Ciri utama dari seorang intelektual adalah dalam setiap pertempuran dan penolakan dari sebuah narasi selalu mengdepankan intelektualitasnya. Berbeda dengan kelompok lain, seorang intelektual akan dengan teliti dan sabar untuk menggempur wacana yang tidak disukainnya dengan cara yang intelek. Apa itu cara yang intelek? Cara intelek adalah sesuai dengan kaedah ilmu pengetahuan yang ilmiah.
Lalu bagaimana jika ditemuai sekelompok intelektual yang mestinya bergulat gagasan, namun justru bergulat menggunakan fisik? Hal ini ditemui di UIN Walisongo, Semarang. Saat itu tengah diadakan Serial Seminar Nasional dengan tema “Pendidikan Pemilih Pemula untuk Pemilu Becik tur Nyenengke” yang diselenggarakan di Laboratorium Dakwah Kampus III UIN Walisongo, Semarang. Acara yang ditujukan untuk membuka wawasan mahasiswa di sana supaya melek pemilu ini bukannya malah diapresiasi, tapi justru hendak dibubarkan dan diricuhi oleh PMII (salah satu organisasi mahasiswa). Menurut Ketua Pantia dalam acara tersebut, yakini Affa, pihak penyelenggara sudah mematuhi perizinan sesuai yang ditetapkan oleh regulasi kampus. Menurut pemaparan dirinya yang dikutip dari koransemarang.com, “Kami sudah buat izin dan diizinkan”.
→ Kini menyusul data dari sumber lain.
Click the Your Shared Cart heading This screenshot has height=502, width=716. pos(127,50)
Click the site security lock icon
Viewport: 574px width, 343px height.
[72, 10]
Selai itu, pihak penyelenggra juga menyampaikan bahwa, mereka telah melakukan komunikasi dengan pihak kampus di sana, statusnya bukan meminjam melainkan menyewa. Terang apa, “kami ini sudah melakukan komunikasi dengan pihak kampus, status kita bukan meminjam tapi menyewa. Dan kami juga sudah melunasi pembayaran”. Dalam acara tersebut, dihadiri oleh cukup banyak peserta, yaitu kurang lebih 300 pendaftar. Mereka (calon peserta) yang hendak ikut berpartisipasi dalam seminar mengaku kecewa terhadap perilaku pihak yang menggagalkan acara tersebut. Elly, seorang mahasiswa Dakwah semter pertama mengungkapkan bahwa dirinya kecewa dengan pihak yang membubarkan seminar tersebut, menurut dia seharusnya acara yang seperti ini didukung penuh, bukan malah justru dibubarkan.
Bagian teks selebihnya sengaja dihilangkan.